Starting at the top of the entries below, set down each line exactly as written, and stop after the line containing "2024 Crystal Collection (72, 1972)".

===== Materials provided =====

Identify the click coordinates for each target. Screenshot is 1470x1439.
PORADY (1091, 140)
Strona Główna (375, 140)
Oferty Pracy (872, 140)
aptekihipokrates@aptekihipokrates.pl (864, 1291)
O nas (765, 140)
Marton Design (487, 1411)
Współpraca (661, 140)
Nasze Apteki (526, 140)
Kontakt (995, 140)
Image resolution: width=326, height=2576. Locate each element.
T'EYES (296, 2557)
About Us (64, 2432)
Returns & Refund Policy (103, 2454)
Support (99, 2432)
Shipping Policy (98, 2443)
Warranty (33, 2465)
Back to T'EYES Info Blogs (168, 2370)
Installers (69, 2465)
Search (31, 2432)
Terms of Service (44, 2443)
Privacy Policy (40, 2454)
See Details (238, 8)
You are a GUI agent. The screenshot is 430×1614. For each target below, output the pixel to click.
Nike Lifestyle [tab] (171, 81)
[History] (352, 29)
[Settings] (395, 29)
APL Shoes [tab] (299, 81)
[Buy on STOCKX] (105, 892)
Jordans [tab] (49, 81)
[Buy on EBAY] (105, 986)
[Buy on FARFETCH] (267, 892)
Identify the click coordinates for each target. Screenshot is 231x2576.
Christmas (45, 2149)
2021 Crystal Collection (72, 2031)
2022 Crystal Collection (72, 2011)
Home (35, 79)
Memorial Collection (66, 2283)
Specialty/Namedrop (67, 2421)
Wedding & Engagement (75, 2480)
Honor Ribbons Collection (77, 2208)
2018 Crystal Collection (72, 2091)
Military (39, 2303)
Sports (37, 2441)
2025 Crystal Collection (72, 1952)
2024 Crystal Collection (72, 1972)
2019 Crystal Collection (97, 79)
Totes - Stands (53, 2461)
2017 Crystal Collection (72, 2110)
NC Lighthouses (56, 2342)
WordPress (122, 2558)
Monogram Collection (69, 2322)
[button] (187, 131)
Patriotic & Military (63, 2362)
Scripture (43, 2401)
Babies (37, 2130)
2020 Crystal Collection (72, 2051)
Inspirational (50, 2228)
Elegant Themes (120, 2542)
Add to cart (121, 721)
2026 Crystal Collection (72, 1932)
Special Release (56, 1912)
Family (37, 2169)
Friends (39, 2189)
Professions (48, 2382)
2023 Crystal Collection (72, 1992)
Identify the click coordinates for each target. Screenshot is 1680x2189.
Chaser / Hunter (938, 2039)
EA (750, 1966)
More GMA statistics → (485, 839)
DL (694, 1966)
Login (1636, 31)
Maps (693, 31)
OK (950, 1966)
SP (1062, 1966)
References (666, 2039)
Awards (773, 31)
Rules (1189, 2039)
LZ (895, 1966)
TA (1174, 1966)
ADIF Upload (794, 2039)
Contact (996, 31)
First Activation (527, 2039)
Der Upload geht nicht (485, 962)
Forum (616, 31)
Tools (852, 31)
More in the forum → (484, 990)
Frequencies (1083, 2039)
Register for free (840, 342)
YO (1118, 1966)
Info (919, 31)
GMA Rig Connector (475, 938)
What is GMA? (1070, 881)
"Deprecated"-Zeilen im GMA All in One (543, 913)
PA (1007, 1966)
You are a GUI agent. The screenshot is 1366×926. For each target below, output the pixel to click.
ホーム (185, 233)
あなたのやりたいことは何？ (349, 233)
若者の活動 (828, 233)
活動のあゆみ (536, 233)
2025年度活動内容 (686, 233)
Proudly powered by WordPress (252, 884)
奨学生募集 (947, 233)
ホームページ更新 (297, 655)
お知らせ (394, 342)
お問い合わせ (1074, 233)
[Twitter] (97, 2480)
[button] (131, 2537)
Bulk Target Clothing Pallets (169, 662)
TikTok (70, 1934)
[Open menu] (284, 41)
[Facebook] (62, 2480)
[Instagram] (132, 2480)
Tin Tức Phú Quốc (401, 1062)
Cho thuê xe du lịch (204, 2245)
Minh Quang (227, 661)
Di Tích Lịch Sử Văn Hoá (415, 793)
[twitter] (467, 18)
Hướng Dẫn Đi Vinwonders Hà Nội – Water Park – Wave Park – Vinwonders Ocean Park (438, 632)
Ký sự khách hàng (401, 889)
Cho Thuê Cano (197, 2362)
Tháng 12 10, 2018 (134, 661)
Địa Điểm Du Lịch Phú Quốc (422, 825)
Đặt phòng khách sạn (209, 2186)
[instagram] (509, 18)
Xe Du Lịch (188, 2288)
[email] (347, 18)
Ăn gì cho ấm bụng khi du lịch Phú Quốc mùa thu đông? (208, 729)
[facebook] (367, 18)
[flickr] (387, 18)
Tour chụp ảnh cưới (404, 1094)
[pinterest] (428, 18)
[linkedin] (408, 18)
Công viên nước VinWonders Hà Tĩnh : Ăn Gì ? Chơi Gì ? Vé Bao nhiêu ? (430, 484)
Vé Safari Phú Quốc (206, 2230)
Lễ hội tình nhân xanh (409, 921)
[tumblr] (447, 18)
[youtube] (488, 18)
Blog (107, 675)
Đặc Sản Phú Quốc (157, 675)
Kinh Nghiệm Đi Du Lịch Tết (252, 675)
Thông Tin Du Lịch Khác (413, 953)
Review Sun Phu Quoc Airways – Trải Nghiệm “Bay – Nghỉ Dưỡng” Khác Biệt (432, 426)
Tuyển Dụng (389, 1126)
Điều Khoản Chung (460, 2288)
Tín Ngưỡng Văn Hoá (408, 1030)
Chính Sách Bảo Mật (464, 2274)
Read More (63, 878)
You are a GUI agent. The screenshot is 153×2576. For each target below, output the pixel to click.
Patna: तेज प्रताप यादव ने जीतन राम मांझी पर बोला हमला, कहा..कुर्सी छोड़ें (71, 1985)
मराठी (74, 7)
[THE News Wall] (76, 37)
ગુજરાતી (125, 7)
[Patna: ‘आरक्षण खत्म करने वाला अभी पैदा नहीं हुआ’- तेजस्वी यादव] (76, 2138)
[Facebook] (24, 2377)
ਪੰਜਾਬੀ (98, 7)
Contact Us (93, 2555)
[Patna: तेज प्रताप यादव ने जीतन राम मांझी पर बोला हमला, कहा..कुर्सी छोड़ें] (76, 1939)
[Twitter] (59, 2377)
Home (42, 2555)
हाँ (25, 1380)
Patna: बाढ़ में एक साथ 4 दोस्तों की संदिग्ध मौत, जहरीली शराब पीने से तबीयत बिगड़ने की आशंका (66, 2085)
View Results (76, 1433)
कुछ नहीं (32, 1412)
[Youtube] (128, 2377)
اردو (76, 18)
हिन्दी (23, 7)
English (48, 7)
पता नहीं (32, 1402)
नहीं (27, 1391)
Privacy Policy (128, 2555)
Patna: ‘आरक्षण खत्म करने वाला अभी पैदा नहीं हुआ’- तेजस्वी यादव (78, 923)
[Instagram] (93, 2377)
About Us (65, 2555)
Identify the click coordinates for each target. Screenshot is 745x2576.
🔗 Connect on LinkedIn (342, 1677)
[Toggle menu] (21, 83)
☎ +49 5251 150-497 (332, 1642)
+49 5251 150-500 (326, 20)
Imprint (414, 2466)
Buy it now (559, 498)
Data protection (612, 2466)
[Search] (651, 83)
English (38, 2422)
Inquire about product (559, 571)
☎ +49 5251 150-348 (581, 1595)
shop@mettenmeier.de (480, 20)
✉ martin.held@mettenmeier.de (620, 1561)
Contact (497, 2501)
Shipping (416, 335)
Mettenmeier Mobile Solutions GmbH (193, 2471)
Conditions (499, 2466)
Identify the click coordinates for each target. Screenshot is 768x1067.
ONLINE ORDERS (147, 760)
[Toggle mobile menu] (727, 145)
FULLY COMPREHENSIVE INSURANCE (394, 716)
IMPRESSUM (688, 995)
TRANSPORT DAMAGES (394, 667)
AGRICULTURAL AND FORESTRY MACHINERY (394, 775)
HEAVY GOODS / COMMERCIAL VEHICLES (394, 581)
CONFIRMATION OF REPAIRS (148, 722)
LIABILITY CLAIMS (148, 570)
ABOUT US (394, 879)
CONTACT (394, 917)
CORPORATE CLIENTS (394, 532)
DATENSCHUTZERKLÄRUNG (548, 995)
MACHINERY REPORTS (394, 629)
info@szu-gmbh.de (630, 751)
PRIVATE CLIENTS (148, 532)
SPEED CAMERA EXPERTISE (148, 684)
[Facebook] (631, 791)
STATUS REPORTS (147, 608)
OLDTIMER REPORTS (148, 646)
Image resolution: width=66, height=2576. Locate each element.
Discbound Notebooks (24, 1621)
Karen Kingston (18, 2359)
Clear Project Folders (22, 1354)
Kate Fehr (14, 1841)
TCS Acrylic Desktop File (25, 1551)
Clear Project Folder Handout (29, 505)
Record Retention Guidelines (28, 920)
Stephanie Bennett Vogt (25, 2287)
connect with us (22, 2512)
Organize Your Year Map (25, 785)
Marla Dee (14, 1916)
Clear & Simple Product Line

=====

**Reply:**
Identify the click coordinates for each target. Screenshot is 1470x1439.
PORADY (1091, 140)
Strona Główna (375, 140)
Oferty Pracy (872, 140)
aptekihipokrates@aptekihipokrates.pl (864, 1291)
O nas (765, 140)
Marton Design (487, 1411)
Współpraca (661, 140)
Nasze Apteki (526, 140)
Kontakt (995, 140)
Image resolution: width=326, height=2576. Locate each element.
T'EYES (296, 2557)
About Us (64, 2432)
Returns & Refund Policy (103, 2454)
Support (99, 2432)
Shipping Policy (98, 2443)
Warranty (33, 2465)
Back to T'EYES Info Blogs (168, 2370)
Installers (69, 2465)
Search (31, 2432)
Terms of Service (44, 2443)
Privacy Policy (40, 2454)
See Details (238, 8)
You are a GUI agent. The screenshot is 430×1614. For each target below, output the pixel to click.
Nike Lifestyle [tab] (171, 81)
[History] (352, 29)
[Settings] (395, 29)
APL Shoes [tab] (299, 81)
[Buy on STOCKX] (105, 892)
Jordans [tab] (49, 81)
[Buy on EBAY] (105, 986)
[Buy on FARFETCH] (267, 892)
Identify the click coordinates for each target. Screenshot is 231x2576.
Christmas (45, 2149)
2021 Crystal Collection (72, 2031)
2022 Crystal Collection (72, 2011)
Home (35, 79)
Memorial Collection (66, 2283)
Specialty/Namedrop (67, 2421)
Wedding & Engagement (75, 2480)
Honor Ribbons Collection (77, 2208)
2018 Crystal Collection (72, 2091)
Military (39, 2303)
Sports (37, 2441)
2025 Crystal Collection (72, 1952)
2024 Crystal Collection (72, 1972)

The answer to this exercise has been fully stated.